- Required task
Reproduce all of the data below without changing a single character.

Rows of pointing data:
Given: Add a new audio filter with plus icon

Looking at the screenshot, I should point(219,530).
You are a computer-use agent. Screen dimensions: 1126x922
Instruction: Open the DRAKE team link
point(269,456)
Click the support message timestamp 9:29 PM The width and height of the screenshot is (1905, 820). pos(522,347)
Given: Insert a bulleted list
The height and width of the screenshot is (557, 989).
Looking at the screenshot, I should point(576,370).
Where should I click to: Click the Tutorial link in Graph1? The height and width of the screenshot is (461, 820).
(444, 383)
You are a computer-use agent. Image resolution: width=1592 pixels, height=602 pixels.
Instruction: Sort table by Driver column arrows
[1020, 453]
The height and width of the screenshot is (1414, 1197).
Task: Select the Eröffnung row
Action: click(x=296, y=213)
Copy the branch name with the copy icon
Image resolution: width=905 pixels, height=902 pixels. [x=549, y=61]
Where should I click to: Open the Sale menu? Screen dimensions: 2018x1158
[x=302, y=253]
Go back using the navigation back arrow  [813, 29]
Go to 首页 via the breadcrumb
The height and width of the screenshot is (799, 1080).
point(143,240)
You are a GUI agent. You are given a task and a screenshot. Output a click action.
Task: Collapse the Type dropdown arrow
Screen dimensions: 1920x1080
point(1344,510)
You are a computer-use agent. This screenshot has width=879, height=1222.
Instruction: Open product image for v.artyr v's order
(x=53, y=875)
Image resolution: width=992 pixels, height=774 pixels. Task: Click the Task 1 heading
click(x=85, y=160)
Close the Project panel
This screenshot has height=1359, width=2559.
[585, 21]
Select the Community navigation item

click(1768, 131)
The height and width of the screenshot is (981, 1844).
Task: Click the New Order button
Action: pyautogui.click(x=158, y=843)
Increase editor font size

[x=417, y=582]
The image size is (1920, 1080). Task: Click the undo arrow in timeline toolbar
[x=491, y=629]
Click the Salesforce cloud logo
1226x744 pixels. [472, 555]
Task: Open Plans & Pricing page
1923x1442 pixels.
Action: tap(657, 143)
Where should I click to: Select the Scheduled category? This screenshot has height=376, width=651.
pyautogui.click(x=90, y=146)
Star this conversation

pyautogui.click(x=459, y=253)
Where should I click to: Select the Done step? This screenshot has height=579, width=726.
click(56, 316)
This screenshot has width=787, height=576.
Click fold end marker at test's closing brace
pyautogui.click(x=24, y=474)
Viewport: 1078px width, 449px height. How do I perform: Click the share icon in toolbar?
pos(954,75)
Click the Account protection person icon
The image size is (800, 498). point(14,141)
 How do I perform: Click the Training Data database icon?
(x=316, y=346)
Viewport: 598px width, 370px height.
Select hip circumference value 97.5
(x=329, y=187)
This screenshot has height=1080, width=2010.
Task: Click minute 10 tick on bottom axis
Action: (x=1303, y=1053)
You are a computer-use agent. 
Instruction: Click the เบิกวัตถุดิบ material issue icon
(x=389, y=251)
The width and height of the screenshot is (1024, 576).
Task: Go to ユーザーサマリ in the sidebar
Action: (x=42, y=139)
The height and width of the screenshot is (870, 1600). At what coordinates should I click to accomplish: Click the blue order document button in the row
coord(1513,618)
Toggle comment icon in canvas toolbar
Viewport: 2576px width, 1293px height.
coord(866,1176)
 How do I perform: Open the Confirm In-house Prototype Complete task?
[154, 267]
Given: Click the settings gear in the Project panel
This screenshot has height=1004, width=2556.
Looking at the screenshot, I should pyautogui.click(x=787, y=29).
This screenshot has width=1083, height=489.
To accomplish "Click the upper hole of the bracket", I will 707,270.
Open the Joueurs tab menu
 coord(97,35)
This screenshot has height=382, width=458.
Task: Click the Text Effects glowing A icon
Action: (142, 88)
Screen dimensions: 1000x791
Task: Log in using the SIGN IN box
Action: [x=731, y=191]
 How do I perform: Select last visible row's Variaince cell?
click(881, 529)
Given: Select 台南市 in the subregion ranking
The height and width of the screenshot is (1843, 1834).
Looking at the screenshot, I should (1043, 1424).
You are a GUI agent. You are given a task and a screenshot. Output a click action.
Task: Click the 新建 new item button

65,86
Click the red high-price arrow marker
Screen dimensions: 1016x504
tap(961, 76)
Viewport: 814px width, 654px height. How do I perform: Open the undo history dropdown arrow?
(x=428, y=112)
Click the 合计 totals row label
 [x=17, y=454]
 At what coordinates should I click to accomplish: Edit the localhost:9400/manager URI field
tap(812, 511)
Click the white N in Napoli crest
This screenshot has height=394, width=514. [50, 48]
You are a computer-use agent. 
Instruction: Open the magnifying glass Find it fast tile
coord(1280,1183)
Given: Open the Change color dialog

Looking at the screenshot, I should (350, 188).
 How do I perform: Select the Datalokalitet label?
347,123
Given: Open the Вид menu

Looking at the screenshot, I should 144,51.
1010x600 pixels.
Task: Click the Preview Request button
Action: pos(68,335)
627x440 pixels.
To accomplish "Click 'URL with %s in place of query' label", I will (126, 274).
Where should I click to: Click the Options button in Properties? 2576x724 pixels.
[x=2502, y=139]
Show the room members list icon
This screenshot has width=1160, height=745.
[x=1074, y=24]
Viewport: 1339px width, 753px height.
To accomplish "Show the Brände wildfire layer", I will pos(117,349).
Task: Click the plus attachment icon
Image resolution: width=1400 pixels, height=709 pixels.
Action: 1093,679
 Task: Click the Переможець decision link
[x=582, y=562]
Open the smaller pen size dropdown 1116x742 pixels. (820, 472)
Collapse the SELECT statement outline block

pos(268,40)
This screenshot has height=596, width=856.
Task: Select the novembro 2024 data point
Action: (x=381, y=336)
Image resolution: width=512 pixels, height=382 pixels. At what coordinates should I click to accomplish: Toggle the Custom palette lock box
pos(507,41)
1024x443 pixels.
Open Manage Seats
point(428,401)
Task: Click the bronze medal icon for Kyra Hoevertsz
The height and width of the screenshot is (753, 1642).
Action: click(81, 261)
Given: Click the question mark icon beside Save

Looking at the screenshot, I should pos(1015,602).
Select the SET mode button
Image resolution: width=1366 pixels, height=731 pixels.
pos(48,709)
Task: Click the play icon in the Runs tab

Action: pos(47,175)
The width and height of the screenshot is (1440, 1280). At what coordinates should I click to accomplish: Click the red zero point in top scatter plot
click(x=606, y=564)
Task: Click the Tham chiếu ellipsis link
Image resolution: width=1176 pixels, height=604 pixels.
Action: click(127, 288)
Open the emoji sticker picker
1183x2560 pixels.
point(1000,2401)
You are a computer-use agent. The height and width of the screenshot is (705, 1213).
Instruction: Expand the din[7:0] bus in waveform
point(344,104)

- Problem solution
Given: Add a new audio filter with plus icon

Looking at the screenshot, I should point(219,530).
You are a computer-use agent. Screen dimensions: 1126x922
Instruction: Open the DRAKE team link
point(269,456)
Click the support message timestamp 9:29 PM The width and height of the screenshot is (1905, 820). pos(522,347)
Given: Insert a bulleted list
The height and width of the screenshot is (557, 989).
Looking at the screenshot, I should point(576,370).
Where should I click to: Click the Tutorial link in Graph1? The height and width of the screenshot is (461, 820).
(444, 383)
You are a computer-use agent. Image resolution: width=1592 pixels, height=602 pixels.
Instruction: Sort table by Driver column arrows
[1020, 453]
The height and width of the screenshot is (1414, 1197).
Task: Select the Eröffnung row
Action: click(x=296, y=213)
Copy the branch name with the copy icon
Image resolution: width=905 pixels, height=902 pixels. [x=549, y=61]
Where should I click to: Open the Sale menu? Screen dimensions: 2018x1158
[x=302, y=253]
Go back using the navigation back arrow  [813, 29]
Go to 首页 via the breadcrumb
The height and width of the screenshot is (799, 1080).
point(143,240)
You are a GUI agent. You are given a task and a screenshot. Output a click action.
Task: Collapse the Type dropdown arrow
Screen dimensions: 1920x1080
point(1344,510)
You are a computer-use agent. This screenshot has width=879, height=1222.
Instruction: Open product image for v.artyr v's order
(x=53, y=875)
Image resolution: width=992 pixels, height=774 pixels. Task: Click the Task 1 heading
click(x=85, y=160)
Close the Project panel
This screenshot has height=1359, width=2559.
[585, 21]
Select the Community navigation item

click(1768, 131)
The height and width of the screenshot is (981, 1844).
Task: Click the New Order button
Action: pyautogui.click(x=158, y=843)
Increase editor font size

[x=417, y=582]
The image size is (1920, 1080). Task: Click the undo arrow in timeline toolbar
[x=491, y=629]
Click the Salesforce cloud logo
1226x744 pixels. [472, 555]
Task: Open Plans & Pricing page
1923x1442 pixels.
Action: tap(657, 143)
Where should I click to: Select the Scheduled category? This screenshot has height=376, width=651.
pyautogui.click(x=90, y=146)
Star this conversation

pyautogui.click(x=459, y=253)
Where should I click to: Select the Done step? This screenshot has height=579, width=726.
click(56, 316)
This screenshot has width=787, height=576.
Click fold end marker at test's closing brace
pyautogui.click(x=24, y=474)
Viewport: 1078px width, 449px height. How do I perform: Click the share icon in toolbar?
pos(954,75)
Click the Account protection person icon
The image size is (800, 498). point(14,141)
 How do I perform: Click the Training Data database icon?
(x=316, y=346)
Viewport: 598px width, 370px height.
Select hip circumference value 97.5
(x=329, y=187)
This screenshot has height=1080, width=2010.
Task: Click minute 10 tick on bottom axis
Action: (x=1303, y=1053)
You are a computer-use agent. 
Instruction: Click the เบิกวัตถุดิบ material issue icon
(x=389, y=251)
The width and height of the screenshot is (1024, 576).
Task: Go to ユーザーサマリ in the sidebar
Action: (x=42, y=139)
The height and width of the screenshot is (870, 1600). At what coordinates should I click to accomplish: Click the blue order document button in the row
coord(1513,618)
Toggle comment icon in canvas toolbar
Viewport: 2576px width, 1293px height.
coord(866,1176)
 How do I perform: Open the Confirm In-house Prototype Complete task?
[154, 267]
Given: Click the settings gear in the Project panel
This screenshot has height=1004, width=2556.
Looking at the screenshot, I should pyautogui.click(x=787, y=29).
This screenshot has width=1083, height=489.
To accomplish "Click the upper hole of the bracket", I will 707,270.
Open the Joueurs tab menu
 coord(97,35)
This screenshot has height=382, width=458.
Task: Click the Text Effects glowing A icon
Action: (142, 88)
Screen dimensions: 1000x791
Task: Log in using the SIGN IN box
Action: [x=731, y=191]
 How do I perform: Select last visible row's Variaince cell?
click(881, 529)
Given: Select 台南市 in the subregion ranking
The height and width of the screenshot is (1843, 1834).
Looking at the screenshot, I should (1043, 1424).
You are a GUI agent. You are given a task and a screenshot. Output a click action.
Task: Click the 新建 new item button

65,86
Click the red high-price arrow marker
Screen dimensions: 1016x504
tap(961, 76)
Viewport: 814px width, 654px height. How do I perform: Open the undo history dropdown arrow?
(x=428, y=112)
Click the 合计 totals row label
 [x=17, y=454]
 At what coordinates should I click to accomplish: Edit the localhost:9400/manager URI field
tap(812, 511)
Click the white N in Napoli crest
This screenshot has height=394, width=514. [50, 48]
You are a computer-use agent. 
Instruction: Open the magnifying glass Find it fast tile
coord(1280,1183)
Given: Open the Change color dialog

Looking at the screenshot, I should (350, 188).
 How do I perform: Select the Datalokalitet label?
347,123
Given: Open the Вид menu

Looking at the screenshot, I should 144,51.
1010x600 pixels.
Task: Click the Preview Request button
Action: pos(68,335)
627x440 pixels.
To accomplish "Click 'URL with %s in place of query' label", I will (126, 274).
Where should I click to: Click the Options button in Properties? 2576x724 pixels.
[x=2502, y=139]
Show the room members list icon
This screenshot has width=1160, height=745.
[x=1074, y=24]
Viewport: 1339px width, 753px height.
To accomplish "Show the Brände wildfire layer", I will pos(117,349).
Task: Click the plus attachment icon
Image resolution: width=1400 pixels, height=709 pixels.
Action: 1093,679
 Task: Click the Переможець decision link
[x=582, y=562]
Open the smaller pen size dropdown 1116x742 pixels. (820, 472)
Collapse the SELECT statement outline block

pos(268,40)
This screenshot has height=596, width=856.
Task: Select the novembro 2024 data point
Action: (x=381, y=336)
Image resolution: width=512 pixels, height=382 pixels. At what coordinates should I click to accomplish: Toggle the Custom palette lock box
pos(507,41)
1024x443 pixels.
Open Manage Seats
point(428,401)
Task: Click the bronze medal icon for Kyra Hoevertsz
The height and width of the screenshot is (753, 1642).
Action: click(81, 261)
Given: Click the question mark icon beside Save

Looking at the screenshot, I should pos(1015,602).
Select the SET mode button
Image resolution: width=1366 pixels, height=731 pixels.
pos(48,709)
Task: Click the play icon in the Runs tab

Action: pos(47,175)
The width and height of the screenshot is (1440, 1280). At what coordinates should I click to accomplish: Click the red zero point in top scatter plot
click(x=606, y=564)
Task: Click the Tham chiếu ellipsis link
Image resolution: width=1176 pixels, height=604 pixels.
Action: click(127, 288)
Open the emoji sticker picker
1183x2560 pixels.
point(1000,2401)
You are a computer-use agent. The height and width of the screenshot is (705, 1213).
Instruction: Expand the din[7:0] bus in waveform
point(344,104)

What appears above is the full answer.